■ **What to produce**:
Count the lines in the items below that contain the word "screenshot", and reply with that number alone.

■ **Material to process**:
————————

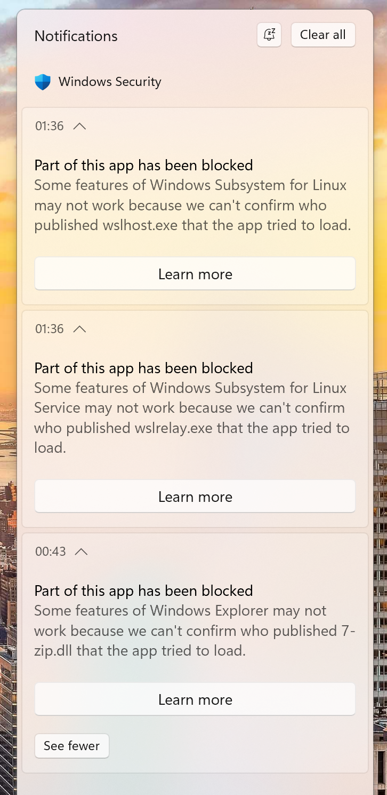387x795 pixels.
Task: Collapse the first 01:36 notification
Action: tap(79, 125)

————————

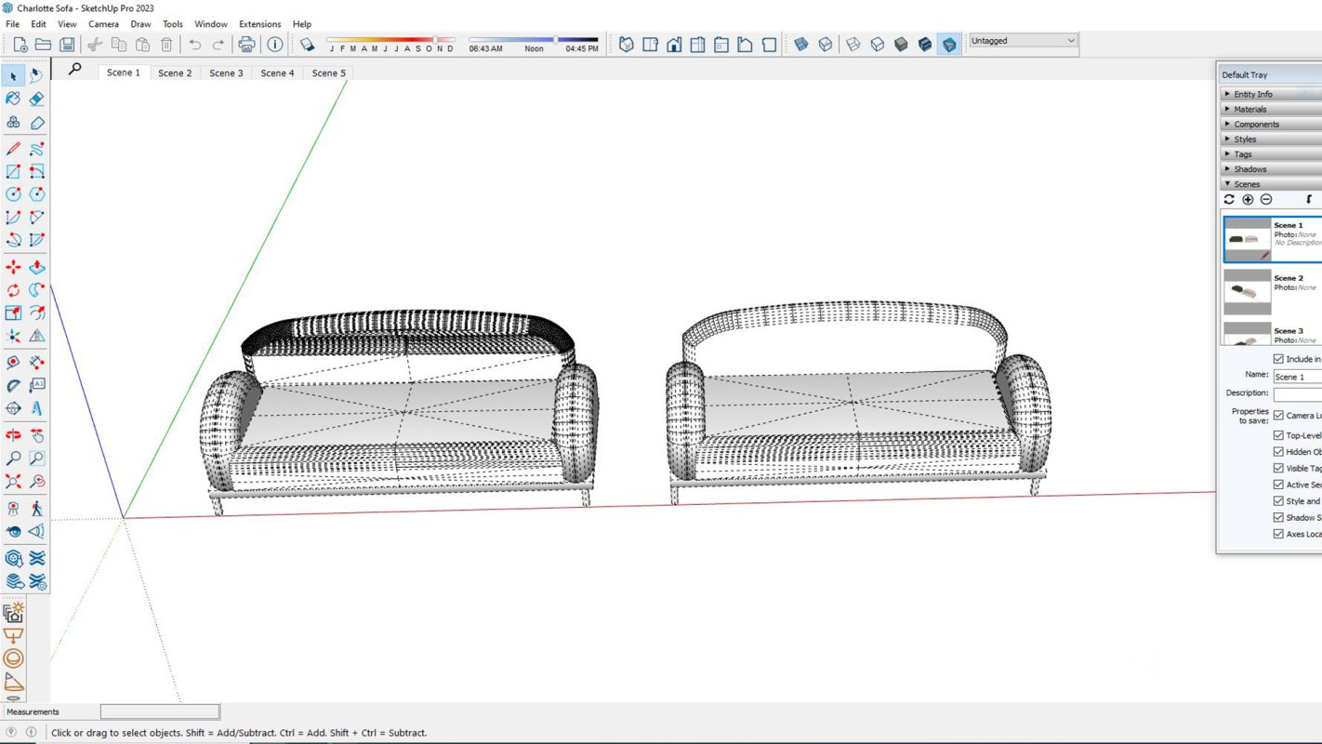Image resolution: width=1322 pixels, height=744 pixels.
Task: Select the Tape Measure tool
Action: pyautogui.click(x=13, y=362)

————————

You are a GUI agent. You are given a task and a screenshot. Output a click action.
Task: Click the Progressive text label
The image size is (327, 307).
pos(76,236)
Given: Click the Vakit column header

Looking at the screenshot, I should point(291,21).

————————

■ **Exercise result**:
2